Die bisherigen Krisenbewältigungsversuche ergeben sich aus den oben vorgestellten normativen und kritischen Denkschulen. Marx und Engels erarbeiten eine Kritik der Politischen Ökonomie. Eine Chance, die Entfremdung aufgrund profitorientierter anonymer Austauschprozesse aufzuheben, sehen sie in der kommunistischen Perspektive (vgl. dazu u. a. Das Kommunistische Manifest, MEW 4). Für Marx und Engels und spätere Marxisten ist die Abschaffung des privaten Eigentums an Produktionsmitteln (z. B. Grund und Boden, Gebäude, Maschinen und Werkzeuge) eine Schlüsselfrage. Als Alternative schlagen sie eine gesellschaftliche Planung der Produktion und die Verwaltung der Produktionsmittel als gesellschaftliches Eigentum vor. Statt der Anhäufung des Mehrwerts durch wenige Eigentümer sollen kooperativ gestaltete Entscheidungs- und Mitbestimmungsmöglichkeiten die Aneignung der Produkte entsprechend den Bedürfnissen der Menschen ermöglichen. Weil jeder weiß, für wen er produziert, kann er im Sinne einer bedarfs­orientierten Verteilung der Einkommen mitentscheiden.

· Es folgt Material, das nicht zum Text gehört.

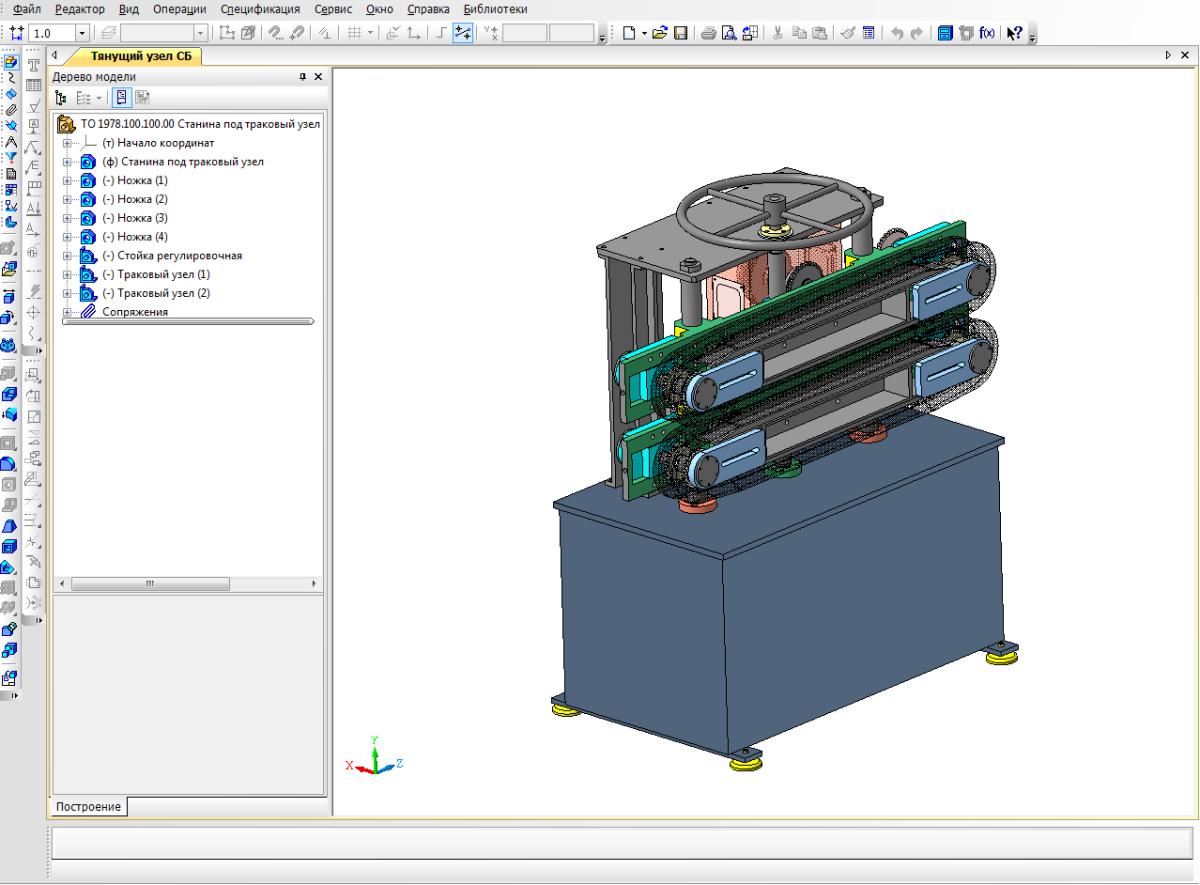Open Print Preview from the toolbar
The height and width of the screenshot is (885, 1200).
pyautogui.click(x=727, y=33)
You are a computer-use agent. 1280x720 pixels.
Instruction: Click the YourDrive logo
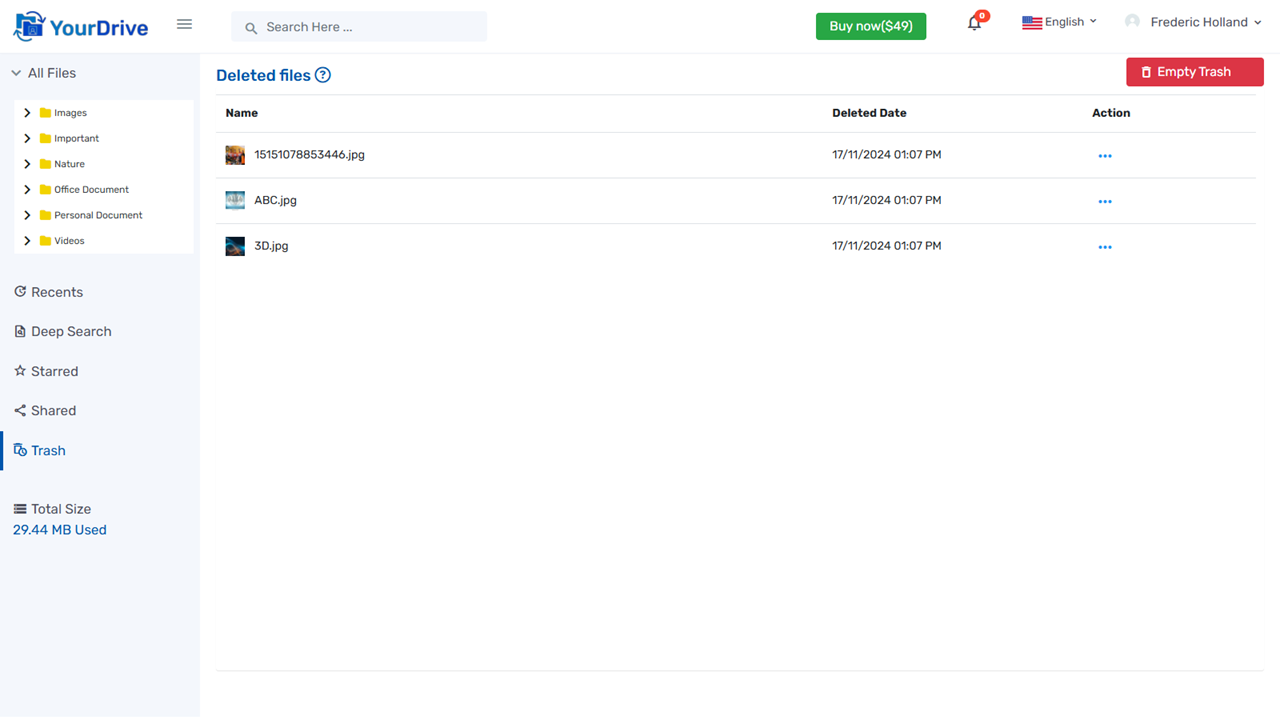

Das »Kommunistische Manifest« fiel im leidgeplagten Russland auf politisch fruchtbaren Boden. Nach der Oktoberrevolution 1917 begannen die Bolschewiki mit dem Aufbau des Sozialismus in einem noch zaristisch-feudal geprägten Land. Aus heutiger Erfahrung wissen wir, dass die Kernideen zwar realisiert, kein Eigentum an Produktionsmitteln herrschte, die gemeinschaftliche Verwaltung in der Praxis aber nicht verwirklicht wurde. So scheiterte der Sozialismus u. a. am Mangel an Demokratie. Mit den diktatorischen und blutigen Auswüchsen des Stalinismus wurden auch die Hoffnungen, die vom Ideal der klassenlosen Gesellschaft ausgingen, weitgehend zerschlagen.

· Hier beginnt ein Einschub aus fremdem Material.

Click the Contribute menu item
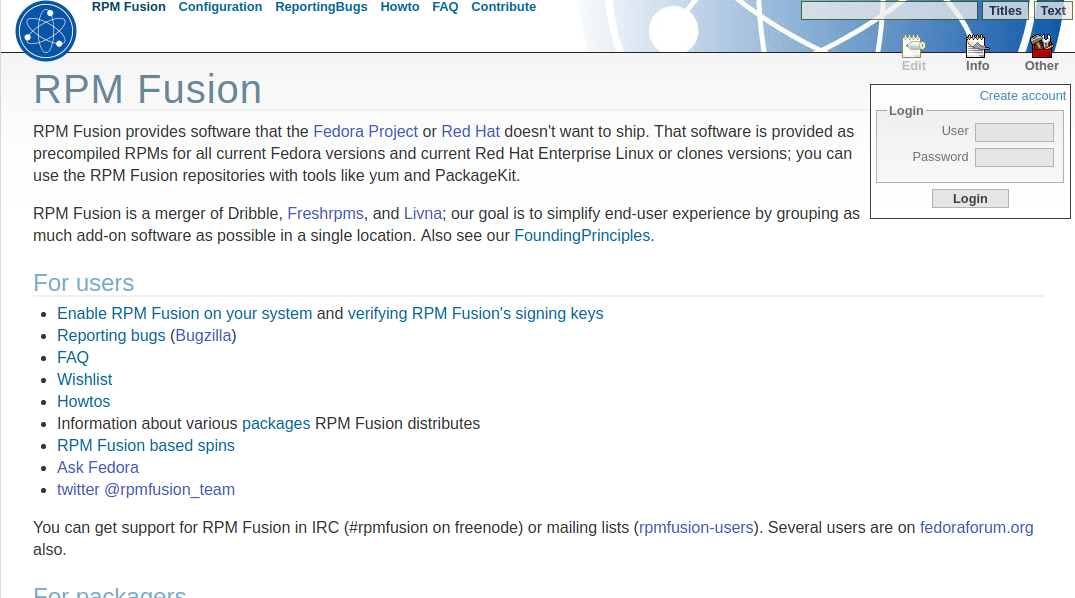The height and width of the screenshot is (598, 1075). (503, 7)
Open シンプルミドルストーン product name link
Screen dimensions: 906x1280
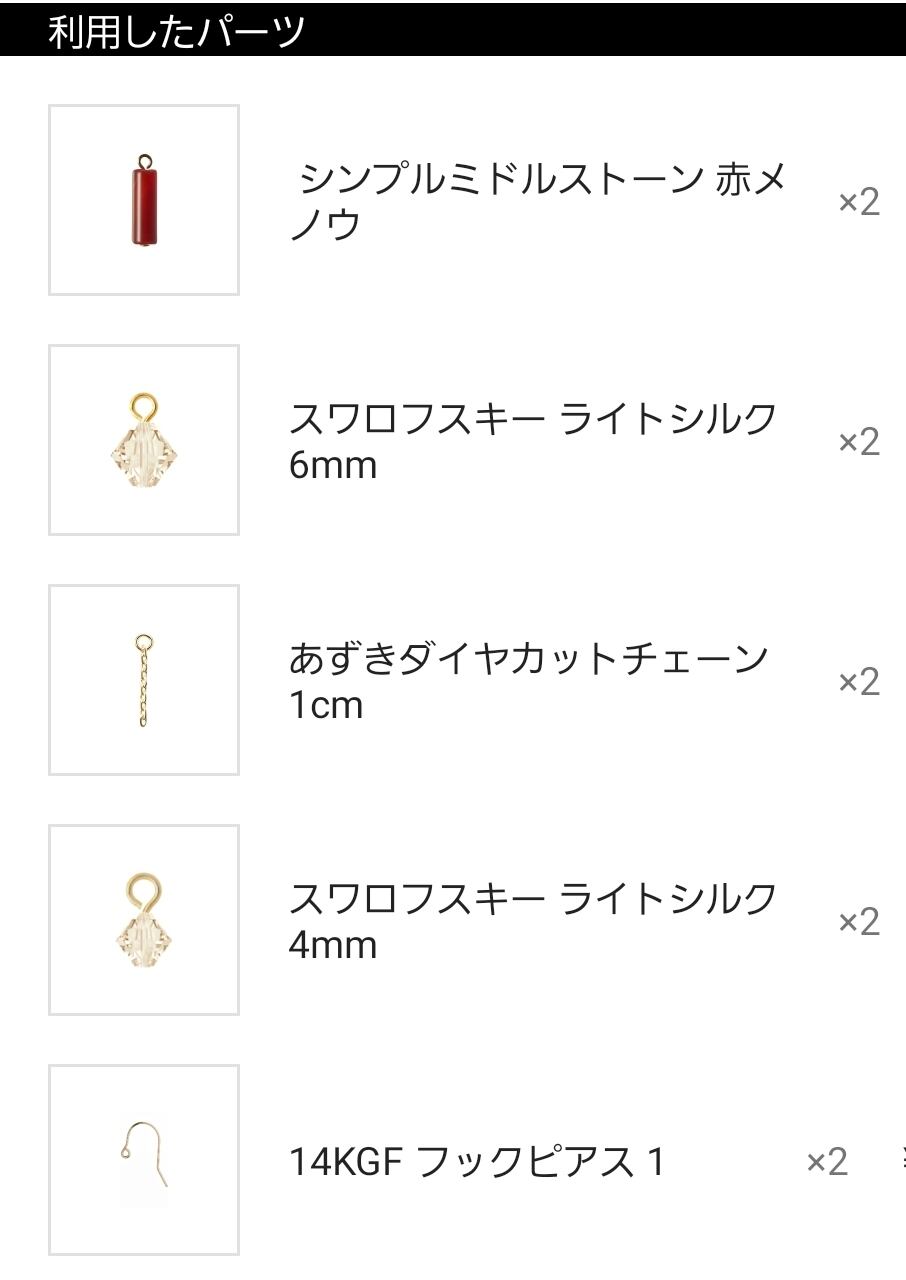(x=500, y=180)
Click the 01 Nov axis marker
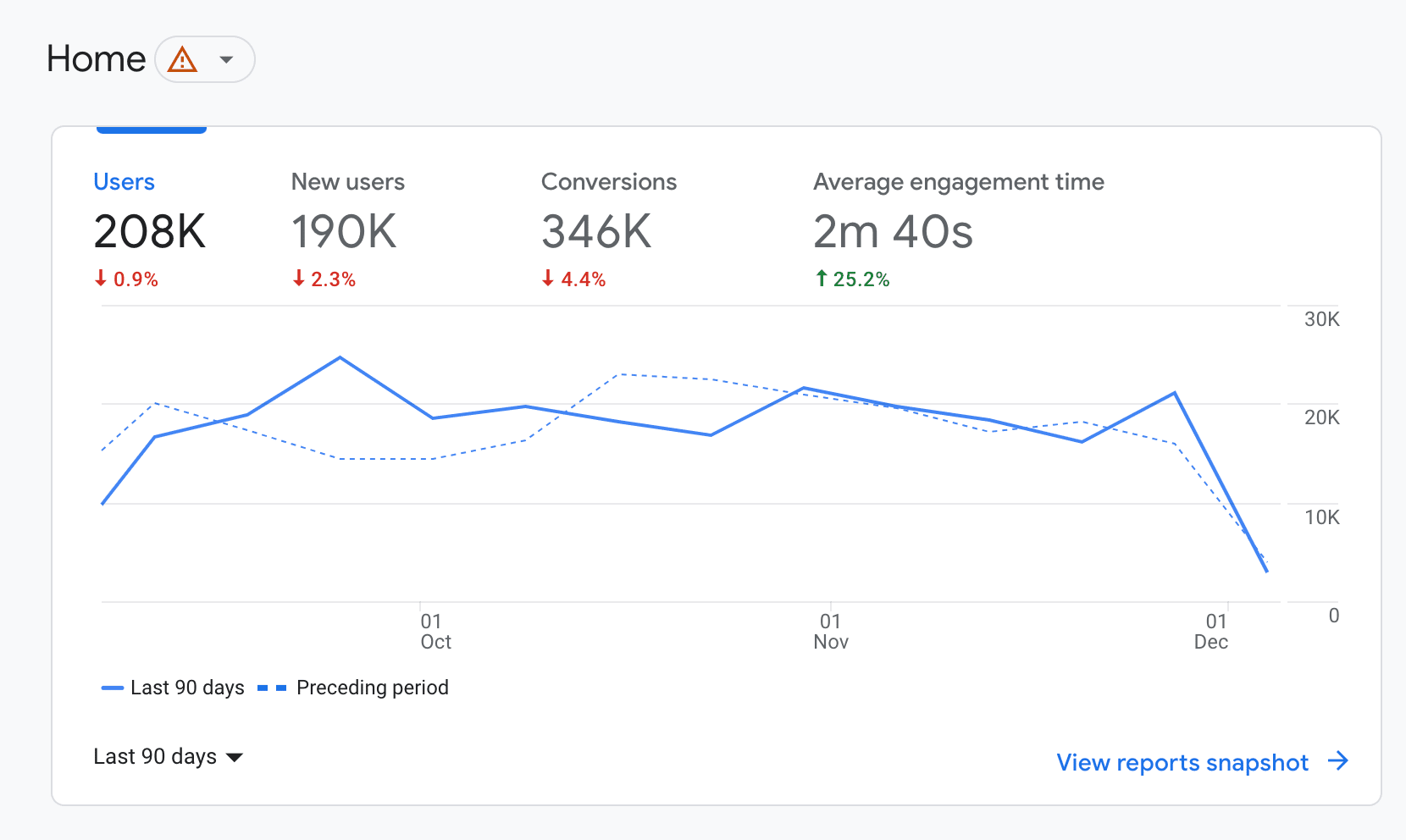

1989 zerfiel der Ostblock, und mit der Wende »öffneten« sich die Länder für das anscheinend bessere System, den Kapitalismus in Kombination mit parlamentarischer Demokratie6. Diesen Weg waren inzwischen die meisten westlichen Länder gegangen (allerdings ebenfalls unterbrochen von einer Diktatur, der des Nationalsozialismus). Bestätigt fühlte man sich von der rascheren Modernisierung und dem materiellen Wohlstand, weswegen es diesen Ländern nicht um die Überwindung des Kapitalismus ging, sondern um seine Verbesserung. Ob dies durch mehr Regulierung oder De-Regulierung zu erzielen sei, darüber gab es nicht nur theoretische Kontroversen. Je nach Machtverhältnissen und historischen Vorraussetzungen setzten sich vom Prinzip her einmal mehr der Staat oder einmal mehr der Markt durch. Im Folgenden gehe ich zuerst auf die Phase der verstärkten staatlichen Regulierungen in der Nachkriegszeit ein (Keynesianismus). Anschließend beleuchte ich die aktuelle Situation mit erneuten De-Regulierungen (Neoliberalismus) und weise in Rückblicken auf das Ende des 19. Jahrhunderts und die Jahrhundertwende auf Parallelen und Unterschiede zur Neoklassik hin.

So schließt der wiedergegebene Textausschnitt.